Ich beginne das Zitat; Dr. Frank:
»Ich habe mich nicht gescheut, zu erklären, daß, wenn ein Deutscher erschossen würde, bis zu 100 Polen erschossen würden.«
In dieser schwarzen Zeit sah das polnische Volk in den Opfern Franks und denen seiner Untergebenen Märtyrer. Daher scheint es mir wichtig, folgendes Zitat zu verlesen. Am 16. Dezember 1943 hat Frank in Krakau bei einer Regierungssitzung gesagt, das Zitat befindet sich auf Seite 92 des Dokumentenbuches, dritter Absatz von oben, Spalte 1. Ich zitiere:
»Zu überlegen wäre, ob man nicht aus Zweckmäßigkeitsgründen die Exekutionen möglichst dort vornehmen lasse, wo das Attentat auf einen Deutschen erfolgt sei. Vielleicht müsse man auch überlegen, ob man nicht dafür besondere Exekutionsstätten schaffen wolle, denn es sei festgestellt worden, daß die polnische Bevölkerung zu den jedermann zugänglichen Exekutionsorten ströme, um die blutgetränkte Erde in Gefäße zu füllen und diese in die Kirche zu bringen.«
Hoher Gerichtshof, ich habe Ihre Aufmerksamkeit auf das Tagebuch von Frank gelenkt, da er einer der engsten Mitarbeiter Hitlers war. Außerdem ist er der bekannteste »gelehrte Jurist« des deutschen Faschismus. Er war tatsächlich ein »alter ego« von denen, die im Janovskylager Kinder entzweigehauen haben. Gerade Frank ist einer der Urheber gewesen, der gleichzeitig die Grundlagen für die Gesetze des deutschen Faschismus gelegt hat, die jeder Gerechtigkeit Hohn sprachen. Im wesentlichen besteht das Endergebnis der ganzen armseligen juristischen Weisheit in dem Buch »Mein Kampf«, das ich studiert, und in dem ich keinen anderen Sinn gefunden habe als nur den der niederträchtigen Formel: »Macht ist Recht«. Ich zitiere von der 64. Ausgabe, auf Seite 740.

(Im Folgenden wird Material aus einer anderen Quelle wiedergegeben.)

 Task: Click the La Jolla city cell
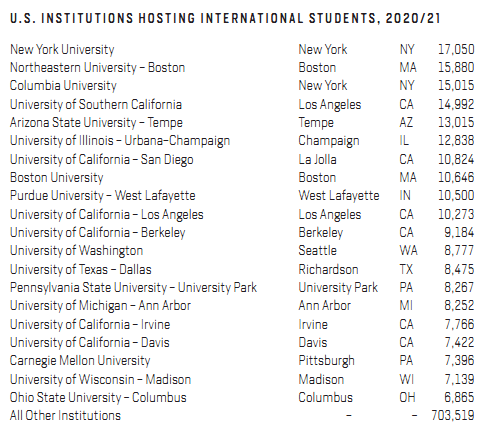point(317,160)
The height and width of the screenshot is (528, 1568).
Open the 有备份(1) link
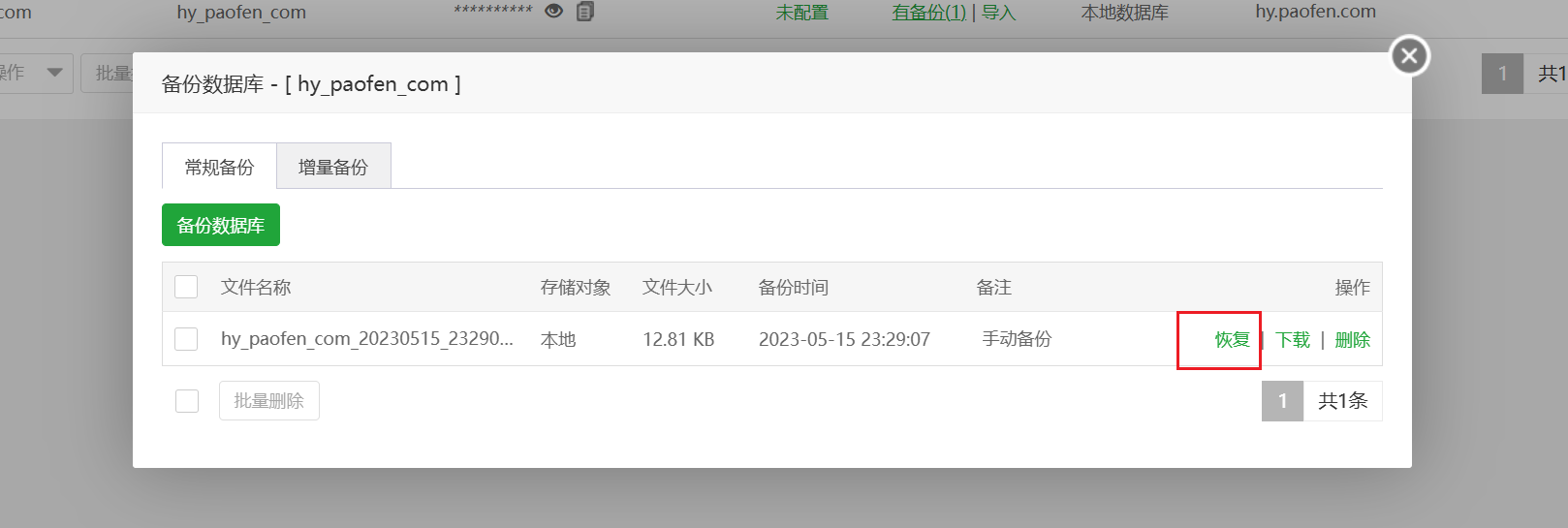pos(928,13)
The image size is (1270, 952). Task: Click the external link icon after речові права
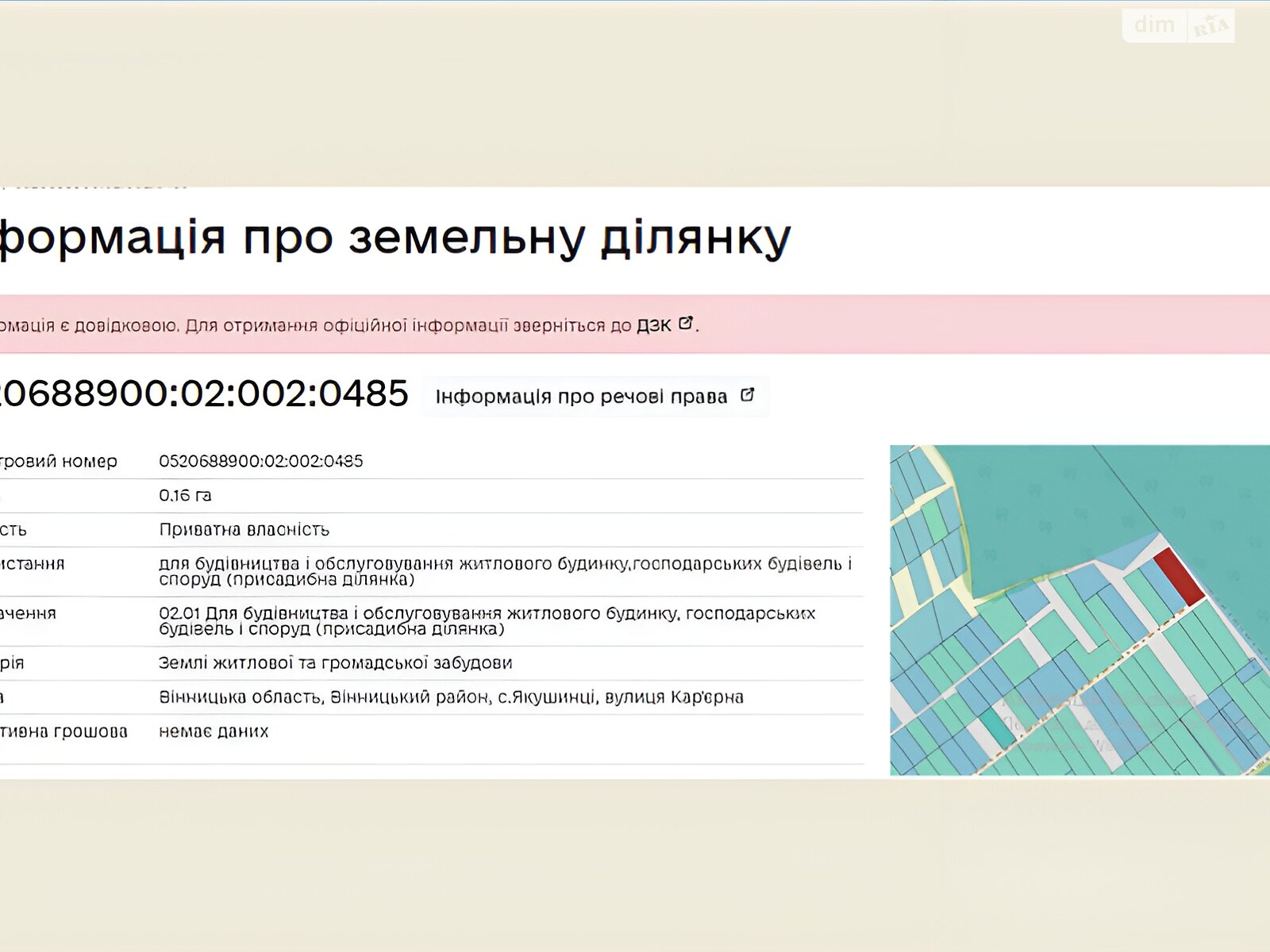point(747,395)
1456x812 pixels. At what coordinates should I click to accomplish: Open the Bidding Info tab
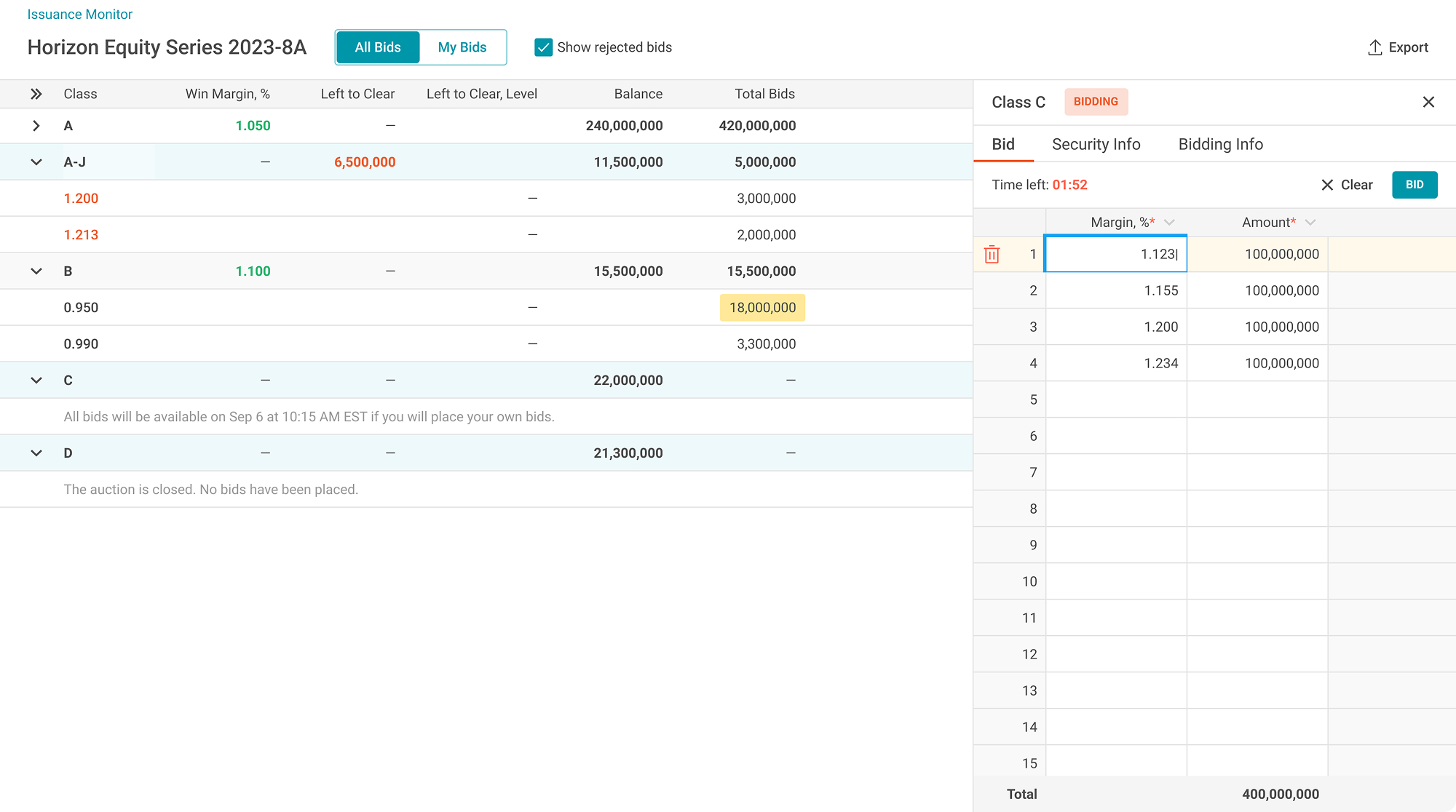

Frank stellte für Hitler den notwendigen bösen Gnom der Jurisprudenz dar, der die unmenschlichen Theorien des Faschismus in die Form des »Gesetzes« kleidete. Um zu zeigen, wie weit unter Franks Führung die Herabwürdigung der grundlegenden, im Straf- und Zivilrecht aller zivilisierten Völker verankerten Rechtsbegriffe gegangen war, lege ich dem Gerichtshof das Originalstück einer Verordnung Franks vor, die in dem »Verordnungsblatt des Generalgouvernements« für das Jahr 1943 veröffentlicht wurde. Sie trägt das Datum des 2. Oktober 1943 und wird von der Sowjetischen Delegation als USSR-335 vorgelegt. Der Gerichtshof wird das Dokument auf Seite 95 des Dokumentenbuches finden. Ich zitiere das Dokument vollständig:
»Verordnung zur Bekämpfung von Angriffen gegen das deutsche Aufbauwerk im Generalgouvernement. Vom 2. Oktober 1943.
Auf Grund des § 5, Abs. 1 des Erlasses des Führers vom 12. Oktober 1939 (Reichsgesetzbl. I S. 2077) verordne ich bis auf weiteres:
§ 1.
(1) Nichtdeutsche, die in der Absicht, das deutsche Aufbauwerk im Generalgouvernement zu hindern oder zu stören, gegen Gesetze, Verordnungen oder behördliche Anordnungen und Verfügungen verstoßen, sind mit dem Tode zu bestrafen.(2) Abs. 1 gilt nicht für Angehörige der mit dem Großdeutschen Reich verbündeten oder nicht mit ihm im Kriege befindlichen Staaten.